Cass. civ. n. 8163 del 15 giugno 2000

Testo massima n. 1


L'ammissibilità dell'azione di accertamento negativo come strumento generale e atipico di tutela preventiva trova un limite allorquando, in relazione ad una certa materia e ad un determinato ordine di interessi, è previsto, come nel caso del giudizio di delibazione, uno specifico e tipico strumento di tutela, ancorato a condizioni e presupposti peculiari, rispetto ai quali la ipotizzata forma di tutela preventiva, sub specie di accertamento negativo, potrebbe implicare, per la sua atipicità, non solo un discostamento dal modello processuale, ma anche la elusione degli specifici parametri di giudizio imposti dalla legge.
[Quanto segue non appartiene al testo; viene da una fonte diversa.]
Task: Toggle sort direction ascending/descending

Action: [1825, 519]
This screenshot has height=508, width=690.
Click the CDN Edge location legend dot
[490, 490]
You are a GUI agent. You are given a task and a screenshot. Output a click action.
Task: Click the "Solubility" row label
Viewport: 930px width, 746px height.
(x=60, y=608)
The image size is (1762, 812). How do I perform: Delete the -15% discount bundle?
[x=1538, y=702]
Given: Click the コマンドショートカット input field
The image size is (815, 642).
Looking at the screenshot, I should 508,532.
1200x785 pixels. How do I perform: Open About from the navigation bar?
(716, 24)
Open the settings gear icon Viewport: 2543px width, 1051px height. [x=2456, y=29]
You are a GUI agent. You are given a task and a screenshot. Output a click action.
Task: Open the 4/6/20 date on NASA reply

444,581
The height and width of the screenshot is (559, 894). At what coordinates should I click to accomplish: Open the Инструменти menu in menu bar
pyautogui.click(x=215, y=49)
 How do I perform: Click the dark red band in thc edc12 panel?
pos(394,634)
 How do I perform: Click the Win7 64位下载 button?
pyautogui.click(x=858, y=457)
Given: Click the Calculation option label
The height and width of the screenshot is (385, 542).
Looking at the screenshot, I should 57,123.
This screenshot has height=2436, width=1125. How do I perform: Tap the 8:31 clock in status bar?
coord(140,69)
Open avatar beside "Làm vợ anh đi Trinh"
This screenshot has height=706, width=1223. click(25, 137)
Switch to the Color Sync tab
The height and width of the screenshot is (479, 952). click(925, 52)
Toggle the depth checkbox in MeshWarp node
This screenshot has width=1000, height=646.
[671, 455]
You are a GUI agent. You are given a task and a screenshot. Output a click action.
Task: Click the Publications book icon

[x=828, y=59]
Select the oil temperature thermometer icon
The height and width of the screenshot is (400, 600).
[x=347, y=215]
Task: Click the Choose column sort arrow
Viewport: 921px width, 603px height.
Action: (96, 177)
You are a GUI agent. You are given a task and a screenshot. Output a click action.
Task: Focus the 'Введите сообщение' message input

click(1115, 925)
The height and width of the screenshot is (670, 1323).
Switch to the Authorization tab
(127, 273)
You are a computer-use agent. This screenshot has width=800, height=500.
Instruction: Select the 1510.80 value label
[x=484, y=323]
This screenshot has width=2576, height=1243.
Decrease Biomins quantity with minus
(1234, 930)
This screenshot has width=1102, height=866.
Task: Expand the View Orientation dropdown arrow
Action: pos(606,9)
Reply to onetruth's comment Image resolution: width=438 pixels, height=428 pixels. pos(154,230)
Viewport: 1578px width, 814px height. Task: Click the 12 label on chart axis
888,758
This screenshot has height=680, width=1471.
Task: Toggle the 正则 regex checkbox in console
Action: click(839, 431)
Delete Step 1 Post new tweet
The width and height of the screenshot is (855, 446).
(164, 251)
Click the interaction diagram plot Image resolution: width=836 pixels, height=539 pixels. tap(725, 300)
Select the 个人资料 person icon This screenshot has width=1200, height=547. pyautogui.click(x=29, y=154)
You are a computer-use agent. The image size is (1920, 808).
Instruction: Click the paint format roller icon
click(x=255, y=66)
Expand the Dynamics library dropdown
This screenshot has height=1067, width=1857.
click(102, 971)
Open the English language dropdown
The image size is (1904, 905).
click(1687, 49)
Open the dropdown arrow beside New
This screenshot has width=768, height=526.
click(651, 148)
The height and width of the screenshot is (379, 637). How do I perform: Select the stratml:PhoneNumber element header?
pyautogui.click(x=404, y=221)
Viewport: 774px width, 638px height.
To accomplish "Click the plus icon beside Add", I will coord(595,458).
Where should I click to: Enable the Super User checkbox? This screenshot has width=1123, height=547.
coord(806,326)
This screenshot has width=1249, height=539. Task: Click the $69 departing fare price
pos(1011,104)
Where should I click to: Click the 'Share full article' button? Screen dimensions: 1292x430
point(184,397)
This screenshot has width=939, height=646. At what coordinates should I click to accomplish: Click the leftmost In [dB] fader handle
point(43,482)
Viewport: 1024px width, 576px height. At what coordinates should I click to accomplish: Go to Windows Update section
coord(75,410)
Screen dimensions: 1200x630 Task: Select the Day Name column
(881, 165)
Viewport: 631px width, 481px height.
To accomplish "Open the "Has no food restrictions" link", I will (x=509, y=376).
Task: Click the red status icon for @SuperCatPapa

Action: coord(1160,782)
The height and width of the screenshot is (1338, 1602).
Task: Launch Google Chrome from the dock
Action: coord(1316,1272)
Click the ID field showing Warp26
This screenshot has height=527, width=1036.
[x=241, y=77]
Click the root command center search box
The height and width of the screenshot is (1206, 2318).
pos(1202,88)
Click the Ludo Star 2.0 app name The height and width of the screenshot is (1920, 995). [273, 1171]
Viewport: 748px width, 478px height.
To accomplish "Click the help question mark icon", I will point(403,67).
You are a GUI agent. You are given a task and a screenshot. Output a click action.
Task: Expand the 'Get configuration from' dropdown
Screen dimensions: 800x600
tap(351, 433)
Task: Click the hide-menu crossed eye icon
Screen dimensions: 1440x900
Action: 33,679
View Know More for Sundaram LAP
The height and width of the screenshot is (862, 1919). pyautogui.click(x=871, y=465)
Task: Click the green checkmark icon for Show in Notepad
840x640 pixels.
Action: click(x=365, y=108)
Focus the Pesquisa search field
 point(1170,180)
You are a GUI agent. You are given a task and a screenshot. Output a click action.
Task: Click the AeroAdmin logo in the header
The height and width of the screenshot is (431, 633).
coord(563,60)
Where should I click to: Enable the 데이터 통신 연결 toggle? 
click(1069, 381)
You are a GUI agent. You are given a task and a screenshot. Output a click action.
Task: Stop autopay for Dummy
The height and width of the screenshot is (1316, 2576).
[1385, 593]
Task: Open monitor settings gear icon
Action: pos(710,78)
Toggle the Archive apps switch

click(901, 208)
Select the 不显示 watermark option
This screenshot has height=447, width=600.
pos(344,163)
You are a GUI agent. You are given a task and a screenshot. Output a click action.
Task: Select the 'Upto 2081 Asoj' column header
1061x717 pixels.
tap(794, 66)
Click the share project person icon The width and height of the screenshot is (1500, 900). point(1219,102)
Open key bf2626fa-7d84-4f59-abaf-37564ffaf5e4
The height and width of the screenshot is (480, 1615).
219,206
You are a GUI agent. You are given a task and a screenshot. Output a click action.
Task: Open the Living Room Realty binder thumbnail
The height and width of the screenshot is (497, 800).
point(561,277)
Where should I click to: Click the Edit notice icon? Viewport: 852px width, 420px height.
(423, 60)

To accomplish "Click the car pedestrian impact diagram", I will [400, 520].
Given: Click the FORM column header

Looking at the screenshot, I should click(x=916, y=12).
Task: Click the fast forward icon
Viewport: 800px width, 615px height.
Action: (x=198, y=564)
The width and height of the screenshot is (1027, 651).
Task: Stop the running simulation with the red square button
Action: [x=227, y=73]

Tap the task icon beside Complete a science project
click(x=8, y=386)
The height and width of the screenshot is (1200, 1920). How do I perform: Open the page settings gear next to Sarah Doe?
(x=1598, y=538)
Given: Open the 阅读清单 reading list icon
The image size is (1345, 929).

Ne consegue che correttamente la corte d'appello, cui spetta la cognizione dell'azione di accertamento della insussistenza delle condizioni per il riconoscimento in Italia del lodo straniero — azione collocabile nel modello legale del tipico giudizio di delibazione, sia pure proposta «in negativo» — dichiara inammissibile detta azione, in quanto diretta a precludere alla controparte di utilizzare gli specifici strumenti processuali previsti dagli artt. 839 e 840 c.p.c.